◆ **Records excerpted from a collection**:

------------------------------------------------

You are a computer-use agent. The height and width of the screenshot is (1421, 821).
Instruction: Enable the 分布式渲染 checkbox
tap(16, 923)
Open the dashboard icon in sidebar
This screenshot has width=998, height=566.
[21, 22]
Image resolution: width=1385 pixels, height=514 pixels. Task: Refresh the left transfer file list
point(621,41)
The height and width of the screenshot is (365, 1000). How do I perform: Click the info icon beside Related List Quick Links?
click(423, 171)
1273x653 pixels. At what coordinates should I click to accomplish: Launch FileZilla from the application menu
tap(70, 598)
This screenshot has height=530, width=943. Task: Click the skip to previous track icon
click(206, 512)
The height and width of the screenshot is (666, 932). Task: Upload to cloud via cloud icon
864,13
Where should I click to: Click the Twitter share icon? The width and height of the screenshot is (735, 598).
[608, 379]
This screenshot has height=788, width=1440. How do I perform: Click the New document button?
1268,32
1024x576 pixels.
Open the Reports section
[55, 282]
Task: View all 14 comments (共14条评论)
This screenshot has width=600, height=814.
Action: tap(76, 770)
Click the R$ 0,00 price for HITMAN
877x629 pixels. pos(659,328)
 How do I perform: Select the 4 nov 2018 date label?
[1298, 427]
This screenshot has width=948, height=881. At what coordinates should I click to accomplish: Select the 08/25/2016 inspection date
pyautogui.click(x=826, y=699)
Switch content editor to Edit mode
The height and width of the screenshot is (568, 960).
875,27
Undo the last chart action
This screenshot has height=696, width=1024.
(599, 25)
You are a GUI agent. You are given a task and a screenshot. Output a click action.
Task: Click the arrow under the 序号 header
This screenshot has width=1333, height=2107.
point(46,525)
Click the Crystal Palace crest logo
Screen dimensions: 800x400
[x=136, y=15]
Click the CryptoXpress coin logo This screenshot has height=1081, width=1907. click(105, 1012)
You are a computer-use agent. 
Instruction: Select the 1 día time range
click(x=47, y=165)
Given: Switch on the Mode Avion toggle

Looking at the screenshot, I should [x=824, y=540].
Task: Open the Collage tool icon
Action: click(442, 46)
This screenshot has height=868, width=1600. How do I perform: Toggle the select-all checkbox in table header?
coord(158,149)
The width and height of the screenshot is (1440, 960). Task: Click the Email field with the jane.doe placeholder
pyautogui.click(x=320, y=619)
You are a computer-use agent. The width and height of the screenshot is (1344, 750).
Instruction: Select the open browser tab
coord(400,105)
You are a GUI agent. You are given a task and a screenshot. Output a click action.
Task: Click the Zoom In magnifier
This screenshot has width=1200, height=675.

------------------------------------------------

◆ **WHAT NEEDS TO BE DONE**: Write out the records shown above, exactly as they appear.

◆ **ANSWER TO THIS EXERCISE**:
You are a computer-use agent. The height and width of the screenshot is (1421, 821).
Instruction: Enable the 分布式渲染 checkbox
tap(16, 923)
Open the dashboard icon in sidebar
This screenshot has width=998, height=566.
[21, 22]
Image resolution: width=1385 pixels, height=514 pixels. Task: Refresh the left transfer file list
point(621,41)
The height and width of the screenshot is (365, 1000). How do I perform: Click the info icon beside Related List Quick Links?
click(423, 171)
1273x653 pixels. At what coordinates should I click to accomplish: Launch FileZilla from the application menu
tap(70, 598)
This screenshot has height=530, width=943. Task: Click the skip to previous track icon
click(206, 512)
The height and width of the screenshot is (666, 932). Task: Upload to cloud via cloud icon
864,13
Where should I click to: Click the Twitter share icon? The width and height of the screenshot is (735, 598).
[608, 379]
This screenshot has height=788, width=1440. How do I perform: Click the New document button?
1268,32
1024x576 pixels.
Open the Reports section
[55, 282]
Task: View all 14 comments (共14条评论)
This screenshot has width=600, height=814.
Action: tap(76, 770)
Click the R$ 0,00 price for HITMAN
877x629 pixels. pos(659,328)
 How do I perform: Select the 4 nov 2018 date label?
[1298, 427]
This screenshot has width=948, height=881. At what coordinates should I click to accomplish: Select the 08/25/2016 inspection date
pyautogui.click(x=826, y=699)
Switch content editor to Edit mode
The height and width of the screenshot is (568, 960).
875,27
Undo the last chart action
This screenshot has height=696, width=1024.
(599, 25)
You are a GUI agent. You are given a task and a screenshot. Output a click action.
Task: Click the arrow under the 序号 header
This screenshot has width=1333, height=2107.
point(46,525)
Click the Crystal Palace crest logo
Screen dimensions: 800x400
[x=136, y=15]
Click the CryptoXpress coin logo This screenshot has height=1081, width=1907. click(105, 1012)
You are a computer-use agent. 
Instruction: Select the 1 día time range
click(x=47, y=165)
Given: Switch on the Mode Avion toggle

Looking at the screenshot, I should [x=824, y=540].
Task: Open the Collage tool icon
Action: click(442, 46)
This screenshot has height=868, width=1600. How do I perform: Toggle the select-all checkbox in table header?
coord(158,149)
The width and height of the screenshot is (1440, 960). Task: Click the Email field with the jane.doe placeholder
pyautogui.click(x=320, y=619)
You are a computer-use agent. The width and height of the screenshot is (1344, 750).
Instruction: Select the open browser tab
coord(400,105)
You are a GUI agent. You are given a task and a screenshot. Output a click action.
Task: Click the Zoom In magnifier
This screenshot has width=1200, height=675.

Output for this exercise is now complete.